Ghana’s economic recovery has reached a pivotal milestone, earning significant praise from the World Bank for its "impressive turnaround" over the past year. During high-level meetings in Washington, World Bank officials, including Regional Vice President Ousmane Diagana, commended Finance Minister Dr. Cassiel Ato Forson for fiscal reforms that have seen inflation plummet from 23% to a remarkable 3.2%. This stabilization, supported by the Bank of Ghana’s tighter monetary conditions and regulatory reforms, has restored institutional credibility and bolstered currency stability. However, stakeholders warn that the recovery remains "fragile," requiring sustained fiscal discipline to balance growth with inflation control as the nation positions 2025 and 2026 as critical years for debt sustainability and inclusive development.
Despite the macro-economic optimism, the government faces immediate hurdles in the domestic debt market. For four consecutive weeks, Treasury bill auctions have been undersubscribed, recently missing a GH¢7.57 billion target by approximately 29.3%. Investor appetite appears to be weakening for longer-term debt, even as interest rates continue to climb—with the 91-day bill rising to 4.91% and the 364-day bill surging to 9.97%. This liquidity squeeze occurs alongside a paradox in the banking sector; while commercial giants like GCB Bank PLC reported a 67.4% surge in pre-tax profits to GH¢3.17 billion and proposed a GH¢1.00 dividend for the 2025 financial year, average lending rates for businesses remain prohibitively high at over 30%, hindering the growth of small and medium-sized enterprises.

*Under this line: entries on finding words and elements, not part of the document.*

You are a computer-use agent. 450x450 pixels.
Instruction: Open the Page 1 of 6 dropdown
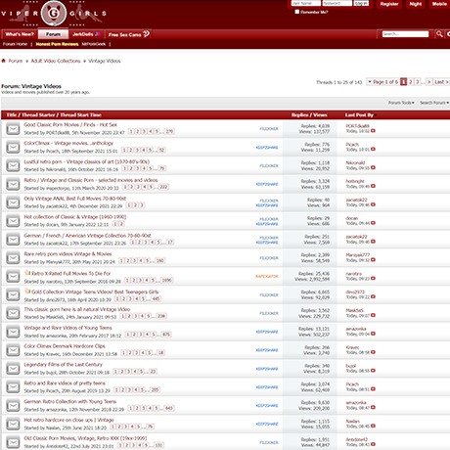(x=383, y=82)
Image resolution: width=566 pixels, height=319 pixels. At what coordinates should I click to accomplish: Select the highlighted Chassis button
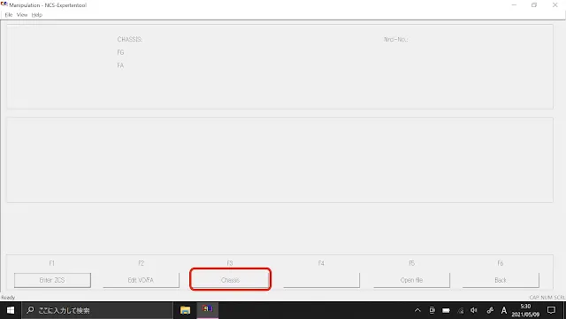pos(230,280)
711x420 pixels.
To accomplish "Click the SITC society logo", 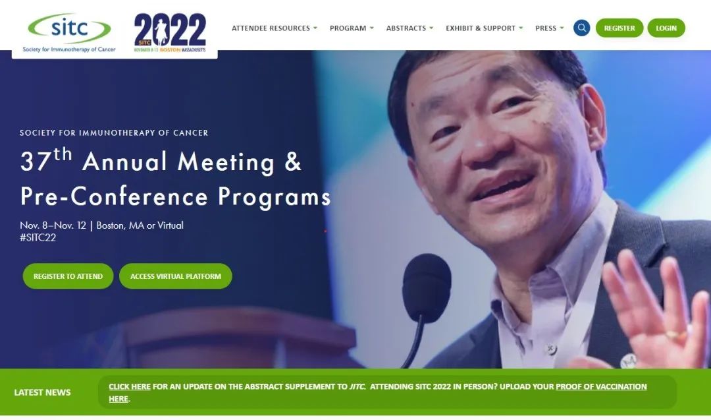I will [x=69, y=33].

In the digital finance and corporate space, the industry is undergoing a significant structural transformation. MobileMoney Limited has successfully completed its regulatory separation from MTN Ghana to comply with the Payment Systems and Services Act, a move CEO Shaibu Haruna describes as a milestone for independent innovation in credit and insurance. Despite 70% smartphone ownership among users, only 1.2% of mobile money transactions currently occur via apps, prompting a strategic push toward app-based services to improve user experience and combat evolving fraud. Meanwhile, the Ghana Stock Exchange (GSE) has shown robust performance, with market capitalization hitting GH¢248.26 billion and the GSE Composite Index gaining 50% year-to-date, largely driven by heavy trading in MTN Ghana shares and gains in the financial and energy sectors.

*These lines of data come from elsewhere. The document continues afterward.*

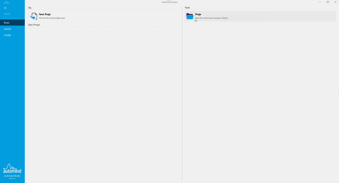Click the automind logo at sidebar bottom
Image resolution: width=339 pixels, height=183 pixels.
(12, 169)
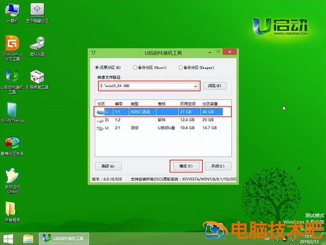The height and width of the screenshot is (245, 326).
Task: Select 备份分区 (Imagex) radio option
Action: click(x=180, y=67)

Looking ahead, Ghana’s economic agenda is shifting toward regional integration and strategic sectoral support. The ECOWAS Bank for Investment and Development (EBID) recently launched its 2026–2030 "Growth, Resilience and Optimisation" (GRO) Strategy in Accra, earmarking investments for infrastructure, agriculture, and digital transformation across West Africa. Local financial institutions are also diversifying their focus, with Stanbic Bank advocating for blended finance solutions to boost the pharmaceutical sector and Activa International promoting credit insurance to empower SME exporters. As the government prepares for its next development phase, the successful consolidation of these gains will depend on bridging the gap between high-level fiscal stability and accessible, affordable credit for the broader private sector.